Hassan Rouhani: The U.S., Israel support terrorism in the Middle East

In an extensive interview with American outlet Fox News, Iranian President said that he would not meet US President Donald Trump without trust between them been restored first.

September 25, 2019 07:26
4 minute read.
Hassan Rouhani: The U.S., Israel support terrorism in the Middle East

Iranian President Hassan Rouhani speaks during a news conference at Salam Palace in Baghdad, Iraq March 11, 2019. (photo credit: THAIER AL-SUDANI/REUTERS)

 Iranian President Hassan Rouhani said that he would not meet US President Donald Trump without trust between them been restored first, in an extensive interview with Fox News which aired Tuesday.

Moreover, he accused Israel and the US of supporting terrorism in the Middle East, stated that Iran was not pursuing a nuclear weapon and denied that Tehran was responsible for the attack against Saudi oil facilities.

Rouhani is currently in New York to attend the United Nations General Assembly. Iran and the stability of the region have been among the most pressing topics discussed by the world leaders who have gathered for the event.

Among others, French President Emmanuel Macron has been pushing to defuse tensions between Washington and Tehran over the last few weeks, especially after an attack on Saudi oil facilities on Sept 14, an attck that the United States, Europe and Saudi Arabia have all blamed on Iran.

Macron has tried to bring Trump and Rouhani face-to-face or at the very least get them to engage, fearing that a new incident could inflame the region.

Rouhani said that in order for him to meet with US President Donald Trump mutual trust would need to be restored first, excluding that the two could face each other in an impromptu meeting along the corridors of the building.

"Why would we bump into one another?" the Iranian leader told Fox's Chris Wallace. "If we seek to pursue higher goals to benefit both countries, both people, it must be planned, and talks must be based on those plans.

"But prior to that, we must create mutual trust and the trust that is something that Mr. Trump took away from this framework. We had an agreement. Mr. Trump exited without a valid justification, and illegally, from an international agreement," he added, emphasizing that the restoration of trust would imply removing the sanctions, that he called "a kind of terrorism."

According to Rouhani, "the pressure imposed upon the nation and the people of Iran" shows that "clearly there is animosity even towards our children, our ill people because we -- they even have difficulty in obtaining basic medications and medical equipment."

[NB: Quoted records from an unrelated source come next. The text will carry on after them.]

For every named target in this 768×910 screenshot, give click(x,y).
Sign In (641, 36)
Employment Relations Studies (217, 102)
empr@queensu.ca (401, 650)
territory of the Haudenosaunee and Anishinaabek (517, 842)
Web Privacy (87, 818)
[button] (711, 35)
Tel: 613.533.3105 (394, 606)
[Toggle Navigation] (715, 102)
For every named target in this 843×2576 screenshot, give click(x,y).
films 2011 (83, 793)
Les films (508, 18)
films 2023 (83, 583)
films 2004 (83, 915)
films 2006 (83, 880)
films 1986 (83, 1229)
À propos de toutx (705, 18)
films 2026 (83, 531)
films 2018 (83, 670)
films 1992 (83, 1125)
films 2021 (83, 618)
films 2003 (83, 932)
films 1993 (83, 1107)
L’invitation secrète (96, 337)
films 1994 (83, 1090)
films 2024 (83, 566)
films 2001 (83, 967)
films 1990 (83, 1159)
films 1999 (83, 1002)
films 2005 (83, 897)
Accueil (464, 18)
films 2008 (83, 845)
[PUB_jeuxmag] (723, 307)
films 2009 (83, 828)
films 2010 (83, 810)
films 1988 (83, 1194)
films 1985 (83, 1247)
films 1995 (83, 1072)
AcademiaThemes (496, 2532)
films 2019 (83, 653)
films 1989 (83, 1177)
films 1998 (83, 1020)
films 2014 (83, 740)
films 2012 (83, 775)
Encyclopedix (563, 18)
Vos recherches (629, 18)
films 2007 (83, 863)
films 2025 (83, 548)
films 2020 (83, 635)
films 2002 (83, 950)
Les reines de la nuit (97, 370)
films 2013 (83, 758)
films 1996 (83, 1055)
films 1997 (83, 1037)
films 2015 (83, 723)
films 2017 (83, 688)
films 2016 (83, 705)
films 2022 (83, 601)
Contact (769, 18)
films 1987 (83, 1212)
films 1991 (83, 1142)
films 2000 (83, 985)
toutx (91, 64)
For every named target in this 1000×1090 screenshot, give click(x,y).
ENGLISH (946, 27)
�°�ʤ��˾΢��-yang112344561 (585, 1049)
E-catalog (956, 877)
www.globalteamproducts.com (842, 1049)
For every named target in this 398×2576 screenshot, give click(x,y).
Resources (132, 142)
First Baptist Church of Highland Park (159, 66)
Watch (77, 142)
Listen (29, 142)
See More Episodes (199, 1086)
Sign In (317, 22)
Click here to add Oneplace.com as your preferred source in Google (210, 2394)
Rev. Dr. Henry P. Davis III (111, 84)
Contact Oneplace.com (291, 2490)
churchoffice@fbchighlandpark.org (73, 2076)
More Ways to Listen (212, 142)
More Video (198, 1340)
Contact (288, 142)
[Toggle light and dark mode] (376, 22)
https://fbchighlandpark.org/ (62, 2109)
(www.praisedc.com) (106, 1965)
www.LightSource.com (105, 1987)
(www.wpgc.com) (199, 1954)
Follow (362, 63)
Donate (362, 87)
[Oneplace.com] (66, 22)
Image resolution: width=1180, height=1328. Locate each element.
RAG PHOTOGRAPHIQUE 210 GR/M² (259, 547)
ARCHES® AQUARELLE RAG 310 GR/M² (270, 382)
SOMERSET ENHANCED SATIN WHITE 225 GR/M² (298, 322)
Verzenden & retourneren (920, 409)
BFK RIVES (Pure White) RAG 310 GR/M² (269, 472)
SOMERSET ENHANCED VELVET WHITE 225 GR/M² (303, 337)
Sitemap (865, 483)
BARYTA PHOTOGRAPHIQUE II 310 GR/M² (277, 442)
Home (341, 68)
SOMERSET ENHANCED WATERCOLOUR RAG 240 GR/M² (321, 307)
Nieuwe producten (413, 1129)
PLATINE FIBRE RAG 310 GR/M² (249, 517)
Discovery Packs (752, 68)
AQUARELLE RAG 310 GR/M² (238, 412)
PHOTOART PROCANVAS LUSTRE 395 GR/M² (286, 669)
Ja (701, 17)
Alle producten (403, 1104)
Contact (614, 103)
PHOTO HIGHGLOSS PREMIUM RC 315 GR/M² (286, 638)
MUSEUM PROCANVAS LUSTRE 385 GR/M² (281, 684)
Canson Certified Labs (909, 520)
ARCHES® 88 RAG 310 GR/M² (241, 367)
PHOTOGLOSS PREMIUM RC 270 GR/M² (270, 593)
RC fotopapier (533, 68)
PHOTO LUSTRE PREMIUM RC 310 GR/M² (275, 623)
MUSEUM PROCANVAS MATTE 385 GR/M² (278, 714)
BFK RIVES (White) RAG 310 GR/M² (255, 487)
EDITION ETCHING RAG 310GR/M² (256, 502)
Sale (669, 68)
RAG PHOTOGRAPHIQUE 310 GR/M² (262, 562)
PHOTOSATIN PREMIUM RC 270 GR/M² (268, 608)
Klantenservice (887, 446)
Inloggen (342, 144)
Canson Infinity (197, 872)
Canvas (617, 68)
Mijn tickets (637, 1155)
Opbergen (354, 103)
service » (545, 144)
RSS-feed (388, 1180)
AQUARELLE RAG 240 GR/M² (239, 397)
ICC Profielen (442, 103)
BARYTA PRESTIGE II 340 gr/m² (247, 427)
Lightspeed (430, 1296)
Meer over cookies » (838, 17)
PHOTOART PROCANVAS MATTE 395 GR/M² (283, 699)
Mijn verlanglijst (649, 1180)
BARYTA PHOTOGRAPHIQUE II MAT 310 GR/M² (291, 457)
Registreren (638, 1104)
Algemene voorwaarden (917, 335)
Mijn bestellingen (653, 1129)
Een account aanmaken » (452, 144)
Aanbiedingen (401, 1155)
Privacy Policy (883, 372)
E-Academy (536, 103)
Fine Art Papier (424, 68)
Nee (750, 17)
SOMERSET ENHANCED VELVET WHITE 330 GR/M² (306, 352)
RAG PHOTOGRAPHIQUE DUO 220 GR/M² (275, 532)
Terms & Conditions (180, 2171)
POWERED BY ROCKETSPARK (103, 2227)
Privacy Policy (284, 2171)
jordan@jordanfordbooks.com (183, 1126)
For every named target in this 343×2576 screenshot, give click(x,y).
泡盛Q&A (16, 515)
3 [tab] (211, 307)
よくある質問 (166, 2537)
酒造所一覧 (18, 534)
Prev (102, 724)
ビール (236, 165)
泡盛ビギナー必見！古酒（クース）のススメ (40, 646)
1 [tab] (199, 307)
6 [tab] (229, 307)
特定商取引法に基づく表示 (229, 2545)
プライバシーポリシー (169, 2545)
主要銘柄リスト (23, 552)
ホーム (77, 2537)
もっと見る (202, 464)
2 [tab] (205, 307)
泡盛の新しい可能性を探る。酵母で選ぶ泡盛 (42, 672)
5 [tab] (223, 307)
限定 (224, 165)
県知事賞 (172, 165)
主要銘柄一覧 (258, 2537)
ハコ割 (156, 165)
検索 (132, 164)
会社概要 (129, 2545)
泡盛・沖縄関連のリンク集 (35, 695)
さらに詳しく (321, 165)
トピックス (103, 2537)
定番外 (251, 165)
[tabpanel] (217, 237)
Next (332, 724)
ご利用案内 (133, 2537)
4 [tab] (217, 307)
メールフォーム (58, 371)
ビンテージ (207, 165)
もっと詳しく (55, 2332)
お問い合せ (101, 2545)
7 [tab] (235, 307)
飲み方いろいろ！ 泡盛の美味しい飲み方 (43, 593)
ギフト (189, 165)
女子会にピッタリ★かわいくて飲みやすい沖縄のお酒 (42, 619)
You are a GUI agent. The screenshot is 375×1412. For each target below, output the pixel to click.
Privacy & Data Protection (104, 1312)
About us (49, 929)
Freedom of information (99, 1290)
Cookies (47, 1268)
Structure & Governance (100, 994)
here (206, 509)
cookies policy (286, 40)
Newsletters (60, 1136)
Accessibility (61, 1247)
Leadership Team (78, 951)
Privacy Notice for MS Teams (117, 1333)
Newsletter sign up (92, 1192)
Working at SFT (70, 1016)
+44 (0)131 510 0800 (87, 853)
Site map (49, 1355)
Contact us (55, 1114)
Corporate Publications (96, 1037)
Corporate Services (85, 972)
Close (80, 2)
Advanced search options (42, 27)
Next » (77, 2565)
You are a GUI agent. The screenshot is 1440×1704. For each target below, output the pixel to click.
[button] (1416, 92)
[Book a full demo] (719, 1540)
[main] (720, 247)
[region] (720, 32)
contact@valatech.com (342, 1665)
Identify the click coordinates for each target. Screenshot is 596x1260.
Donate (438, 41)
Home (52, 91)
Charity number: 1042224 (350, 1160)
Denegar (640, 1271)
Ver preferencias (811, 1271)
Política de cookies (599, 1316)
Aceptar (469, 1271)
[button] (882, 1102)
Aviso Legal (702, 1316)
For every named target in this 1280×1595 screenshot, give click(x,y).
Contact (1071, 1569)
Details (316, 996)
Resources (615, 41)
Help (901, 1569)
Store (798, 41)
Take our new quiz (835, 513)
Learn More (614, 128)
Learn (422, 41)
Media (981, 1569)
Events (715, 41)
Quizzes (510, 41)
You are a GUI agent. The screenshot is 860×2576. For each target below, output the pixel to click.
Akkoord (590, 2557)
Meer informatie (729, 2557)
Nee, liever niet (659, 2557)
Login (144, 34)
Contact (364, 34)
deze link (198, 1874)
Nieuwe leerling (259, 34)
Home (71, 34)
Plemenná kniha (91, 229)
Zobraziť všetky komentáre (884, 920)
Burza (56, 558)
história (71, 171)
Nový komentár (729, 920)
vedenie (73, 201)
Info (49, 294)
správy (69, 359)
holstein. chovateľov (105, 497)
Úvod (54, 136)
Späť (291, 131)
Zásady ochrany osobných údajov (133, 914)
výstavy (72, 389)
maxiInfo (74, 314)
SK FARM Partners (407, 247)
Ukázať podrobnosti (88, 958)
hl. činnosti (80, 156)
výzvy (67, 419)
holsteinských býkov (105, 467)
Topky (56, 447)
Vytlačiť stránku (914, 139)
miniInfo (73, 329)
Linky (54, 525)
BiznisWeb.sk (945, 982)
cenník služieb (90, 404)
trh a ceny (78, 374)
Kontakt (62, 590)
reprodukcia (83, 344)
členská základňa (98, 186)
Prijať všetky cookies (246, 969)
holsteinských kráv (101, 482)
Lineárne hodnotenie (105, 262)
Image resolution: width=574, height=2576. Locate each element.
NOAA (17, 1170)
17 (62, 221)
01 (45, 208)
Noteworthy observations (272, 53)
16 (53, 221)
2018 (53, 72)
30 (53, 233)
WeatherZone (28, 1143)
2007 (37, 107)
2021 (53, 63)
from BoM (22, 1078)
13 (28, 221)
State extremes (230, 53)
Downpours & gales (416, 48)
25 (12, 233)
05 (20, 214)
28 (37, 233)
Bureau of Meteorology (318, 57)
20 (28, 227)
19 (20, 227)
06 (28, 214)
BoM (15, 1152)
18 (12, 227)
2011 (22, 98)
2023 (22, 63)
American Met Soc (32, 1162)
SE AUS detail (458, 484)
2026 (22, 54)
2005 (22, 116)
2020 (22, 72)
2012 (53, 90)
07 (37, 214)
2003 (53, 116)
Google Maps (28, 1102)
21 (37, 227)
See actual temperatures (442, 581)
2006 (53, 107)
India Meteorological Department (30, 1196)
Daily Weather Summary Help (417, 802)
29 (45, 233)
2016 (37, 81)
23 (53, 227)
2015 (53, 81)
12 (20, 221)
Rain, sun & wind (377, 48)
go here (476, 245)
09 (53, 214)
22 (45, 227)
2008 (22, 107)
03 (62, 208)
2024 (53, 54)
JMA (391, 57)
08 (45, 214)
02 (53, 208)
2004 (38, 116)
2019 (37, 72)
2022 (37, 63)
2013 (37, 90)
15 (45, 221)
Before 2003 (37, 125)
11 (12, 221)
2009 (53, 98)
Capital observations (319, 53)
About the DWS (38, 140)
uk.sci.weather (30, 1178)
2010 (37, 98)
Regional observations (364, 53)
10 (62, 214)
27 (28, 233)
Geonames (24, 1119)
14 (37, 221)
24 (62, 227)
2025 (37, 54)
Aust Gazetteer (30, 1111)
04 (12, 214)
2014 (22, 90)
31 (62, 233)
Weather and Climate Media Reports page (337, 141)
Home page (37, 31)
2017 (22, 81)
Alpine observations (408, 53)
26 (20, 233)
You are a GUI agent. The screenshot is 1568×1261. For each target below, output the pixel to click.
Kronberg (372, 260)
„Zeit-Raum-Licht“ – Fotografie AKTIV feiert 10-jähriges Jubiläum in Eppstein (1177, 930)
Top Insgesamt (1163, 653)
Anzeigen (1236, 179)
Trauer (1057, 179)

The Iranian leader also accused America of supporting terrorism in the region, referring to the US role in the Syrian conflict.

"The country that is present and flying over the air space of and bombarding the soil of the country of Syria without permission of the government is the United States of America," he said on Fox News.

"There is no terrorism throughout the world that matches the activities of Israel," Rouhani further stated, claiming that Israel supports the Islamic State.

"Israel is the country that takes care of injured ISIS fighters and makes weapons available to them," he said.

As far as the issue of nuclear weapons is concerned, the president of the Islamic Republic held firm that his country was committed to the non-proliferation treaty as well as the additional protocols and that their activities were peaceful.

"If we had sought nuclear weapons, we wouldn't have signed the JPOA," he said, referring to the 2015 Nuclear Deal.

"The one who has broken the commitments is the United States of America," he remarked, adding that for future negotiations it does not matter whether in 2020 Trump would be re-elected or a Democrat would win the White House.

Finally, Rouhani denied that Tehran was responsible for the attack against Saudi facilities, attributing it to Yemen, and calling it a response to the Saudi attacks.

"The people of Yemen have the inherent right to defend themselves after being bombarded for over five years," he said.

He called the accusations against Iran "unfounded," claiming that they stemmed from a misunderstanding regarding the weapons used to carry out the attack.

According to Rouhani, the Saudis thought that Iran was behind the attacks because the equipment employed was adorned with the invocation "Ya-Ali," commonly used by Shia Muslims. He added that the Saudis mistakenly thought that Shia are only in Iran and not in Yemen.

"'Ya Ali' is a slogan chanted in Iran, in Yemen, in Iraq," Rouhani stated. "It is egregious to think that because of the words 'Ya Ali,' something can be attributed to Iran."

"But let's assume it was from Iran, with all of the money received from the United States for weapon systems and radar systems installed in Saudi Arabia and throughout the Arabian peninsula how come they were not able to prevent the missile from hitting the target?" he asked.

"If we accept the accusation, perhaps it is even more embarrassing for the United States," Rouhani further said. "Why have they not been able to establish where the missiles came from and prove it?"

"Those who share in the bloodshed of the Yemeni people have no right to launch such unfounded expressions," he concluded accusing both Americans and Europeans of supporting Saudi Arabia attacks in Yemen.